Hassan a décrit avoir été forcé de rester debout dans de petites toilettes pendant des heures avec quatre ou cinq autres hommes, parfois amené dans une salle de stockage pour être battu et interrogé. Malgré son insistance sur le fait que Newroz était une fête ethnique qui célébrait la culture et le folklore kurdes, les forces de renseignement du régime l’ont accusé d’être un séparatiste et ont exigé qu’il donne les noms de ceux qui organisaient les festivités.
« Au bout d’un jour ou deux, j’ai été libéré seulement lorsque des hommes locaux ayant des relations sont intervenus et ont soudoyé le régime », a-t-il déclaré.
Lorsque le régime ne supprimait pas lui-même les célébrations du Newroz, il montait les Syriens les uns contre les autres.
« Le régime montait les tribus arabes locales contre nous. Nous avions de bonnes relations avec les Arabes.

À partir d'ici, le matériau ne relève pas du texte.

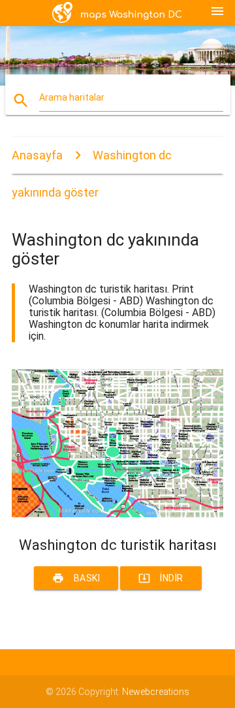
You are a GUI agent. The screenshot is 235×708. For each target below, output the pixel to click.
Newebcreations (155, 691)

Nous avons vécu ensemble pendant des siècles ; nous nous sommes mariés avec eux, ils étaient nos voisins, nos parrains, comme nos frères. Certains d’entre eux viendraient allumer le feu du Newroz avec nous. Mais le régime nous a montés les uns contre les autres », a déclaré Akrem.
Jamil Mohammad Hassan, d’un village près de Qamishli, a décrit comment il a été blessé lors d’une attaque pendant Newroz en 2005.
« Alors que nous revenions de nos célébrations, une voiture a bloqué la route devant nous. Ils nous ont jeté des pierres et de l’eau. Ils m’ont battu avec des bâtons et m’ont poignardé à la poitrine. Les forces du régime sont restées là et ont regardé », a-t-il dit. « J’ai été amené à l’hôpital et j’y suis resté une semaine. L’État ne nous a pas du tout aidés. Après être sorti de l’hôpital, j’ai porté mon affaire devant le tribunal, mais cela n’a jamais abouti. »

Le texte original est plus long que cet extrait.